Five tiny robots developed by researchers at the National Autonomous University (UNAM) will depart for the moon in June to carry out a range of unprecedented lunar measurements.
Weighing less than 60 grams each and with a diameter of just 12 centimeters, the two-wheeled, disc-shaped nano robots will travel more than 380,000 kilometers to the moon on a rocket supplied by Astrobotic Technology of the United States.
The United Launch Alliance Vulcan rocket would be the first U.S. spacecraft to land on the moon in almost half a century.
During their month-long mission, the Mexican made and designed robots will take unprecedented lunar plasma temperature, electromagnetic and regolith particle size measurements, according to an article published in the UNAM gazette in early February.

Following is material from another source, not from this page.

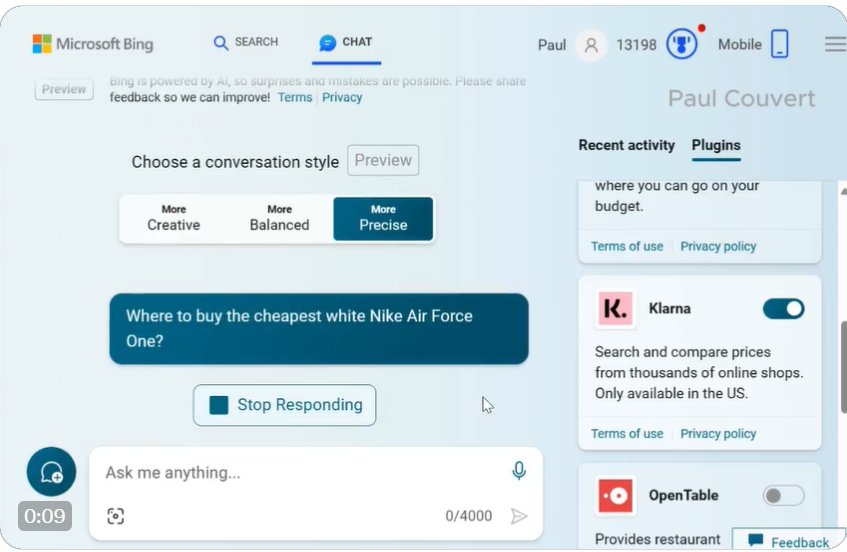The width and height of the screenshot is (847, 552).
Task: Select the More Balanced conversation style
Action: (279, 218)
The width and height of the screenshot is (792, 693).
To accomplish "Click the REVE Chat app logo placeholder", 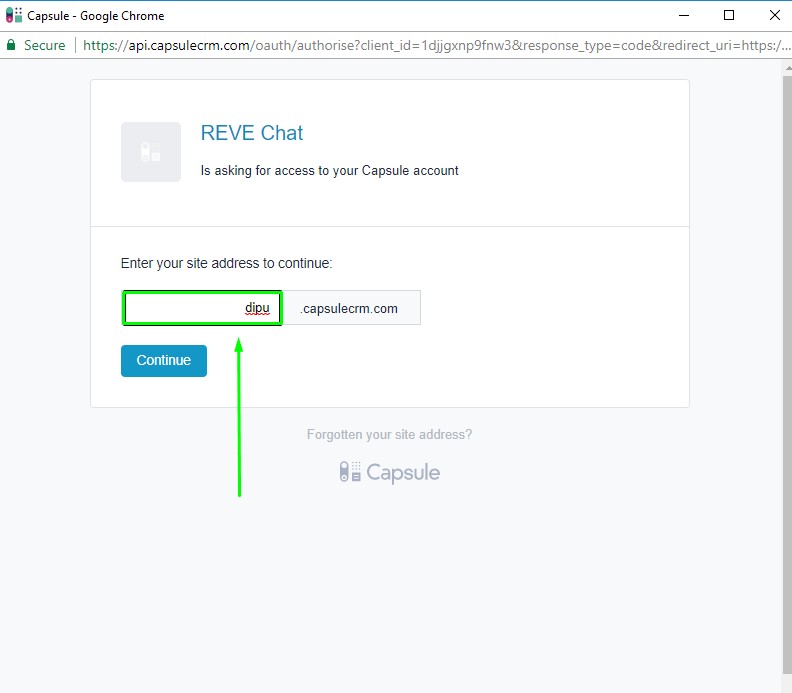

Gustavo Medina Tanco, a UNAM scientist who is leading the project, told the news agency Reuters that the robots – made from stainless steel, titanium and space-grade aluminum and equipped to collect lunar minerals – will work together like a swarm of bees once they are on the moon, communicating with each other as well as a command center on Earth.
For that reason, the endeavor is called the Colmena, or Beehive, Project. Some 200 engineering, math, physics and chemistry students have contributed to the project, which began almost four years ago, while the Ministry of Foreign Affairs, the Mexican Space Agency and the state of Hidalgo have also collaborated.
“This is a small mission where we’ll test the concept, and afterwards we’ll undertake other missions, first to the moon and then on to asteroids,” Medina told Reuters.
“No one has done this, nobody, not just in Mexico,” he said. “We can make a difference in the technology and for international cooperation that can then lead to important joint ventures to study the minerals or undertake other scientific exploration.”